John Szarkowski: A Life in Photography
is a 47-minute video produced by Richard B. Woodward. (Checkerboard Foundation, 1998). For nearly 30 years, from 1962-1991, John Szarkowski served as the Director of the Department of Photography at the Museum of Modern Art in New York. This film examines his double life as curator and photographer. Szarkowski, author of the classic Looking at Photographs, has taught generations how to think about and look at images. (Description courtesy of International Center of Photography.)

GALLERY TALKS
February 6 – March 27, 2007 | 10:30am

For eight Tuesday mornings join the Executive Director, Curator of Art, or Curator of Education for a tour of the Ansel Adams exhibition. Talks will be held February 6, 13, 20, and 27, and March 6, 13, 20, and 27.
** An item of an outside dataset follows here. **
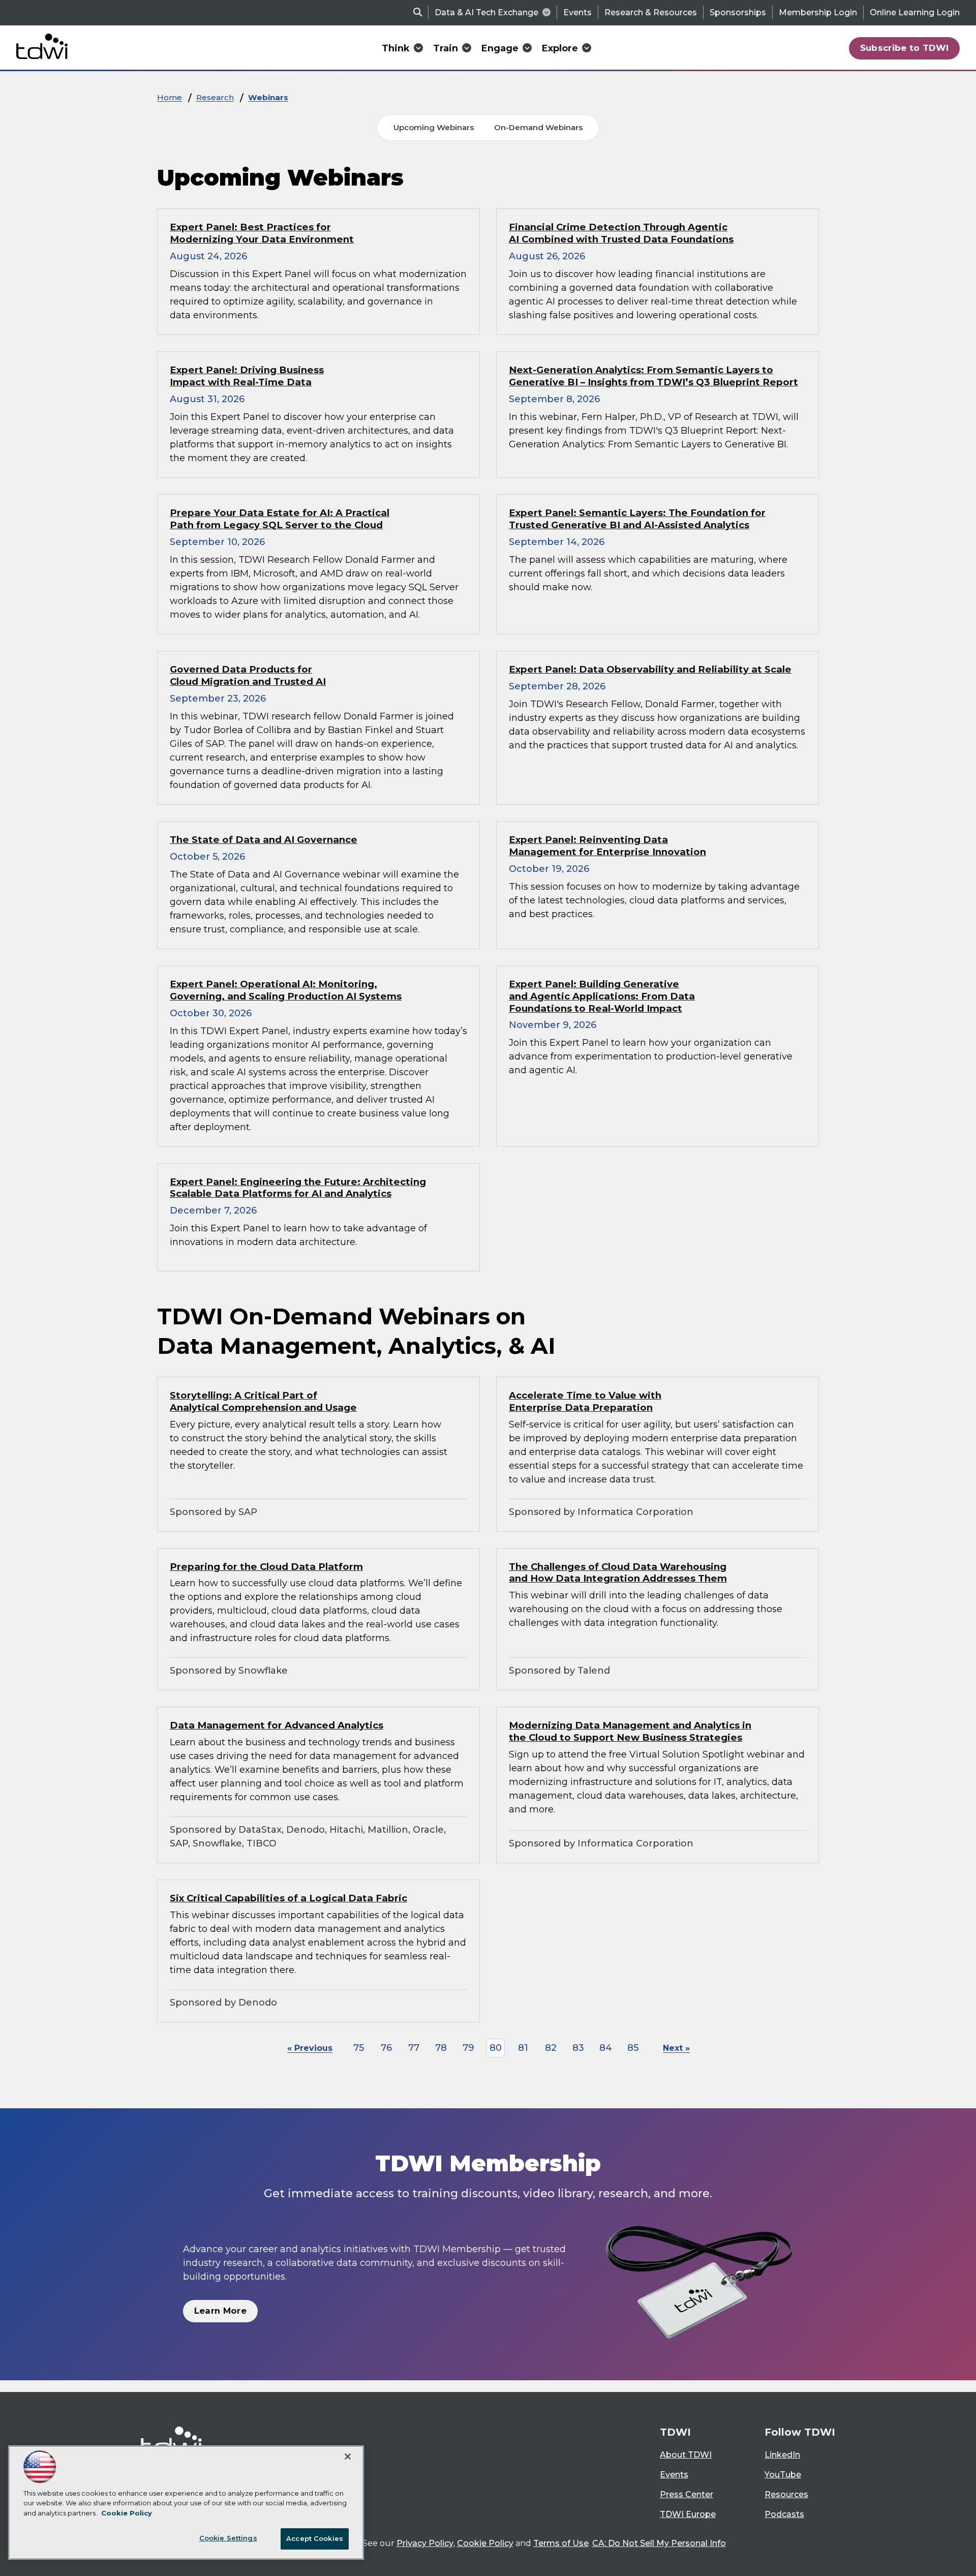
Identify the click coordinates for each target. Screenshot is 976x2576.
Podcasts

No Paper Tigers: Paper Artworks from the Permanent Collection

December 2, 2006 – February 21, 2007

Perkins Gallery

Paper is often overlooked as a material for artworks. This exhibition includes artworks that present paper as sculptural material, as the means for creating collages, or as the backdrop for impressive drawings, paintings or prints. Among the artists represented in No Paper Tigers are Akiko Sugiyama, Roy De Forest, Lise Drost, Sam Gilliam, Bud Hopkins, Howardena Pindell, Kendall Shaw and Ann Turnley.